◆ Stored data ◆

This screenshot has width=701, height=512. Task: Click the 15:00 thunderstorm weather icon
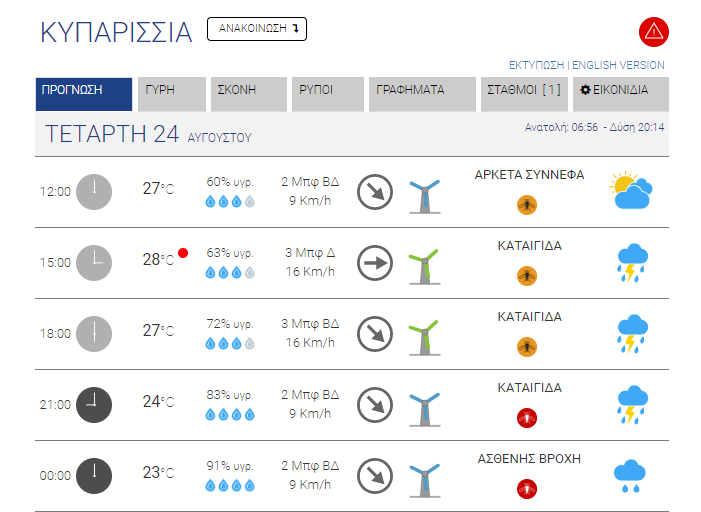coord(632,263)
* * *
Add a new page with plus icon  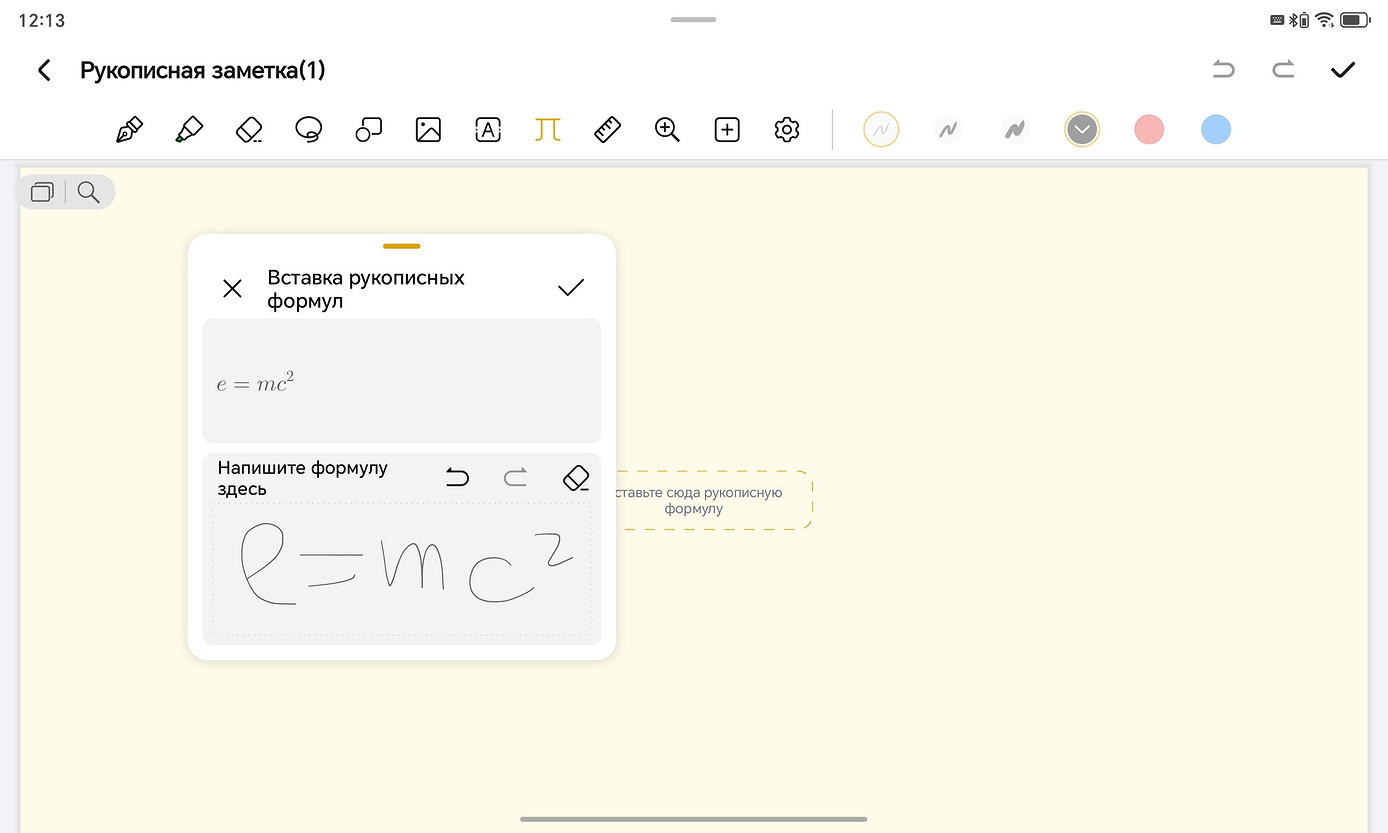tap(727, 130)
* * *
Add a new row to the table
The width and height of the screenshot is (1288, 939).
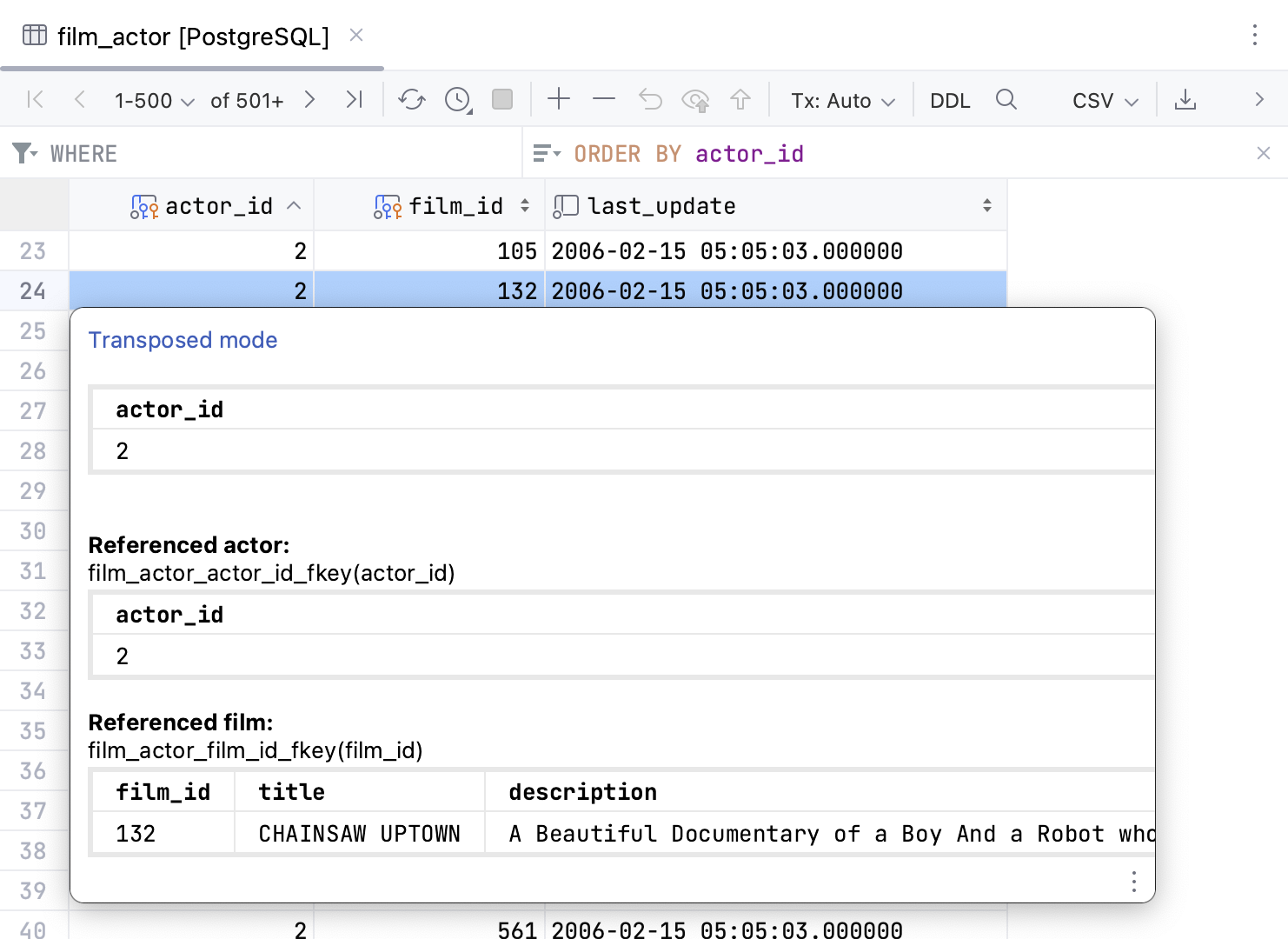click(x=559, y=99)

◆ Given problem ◆
Print the lines unchanged from the one containing "This screenshot has" down to the one containing "coord(632,263)", including both of those lines. Leave out the picture.

◆ Result for this exercise ◆
This screenshot has width=701, height=512. Task: Click the 15:00 thunderstorm weather icon
coord(632,263)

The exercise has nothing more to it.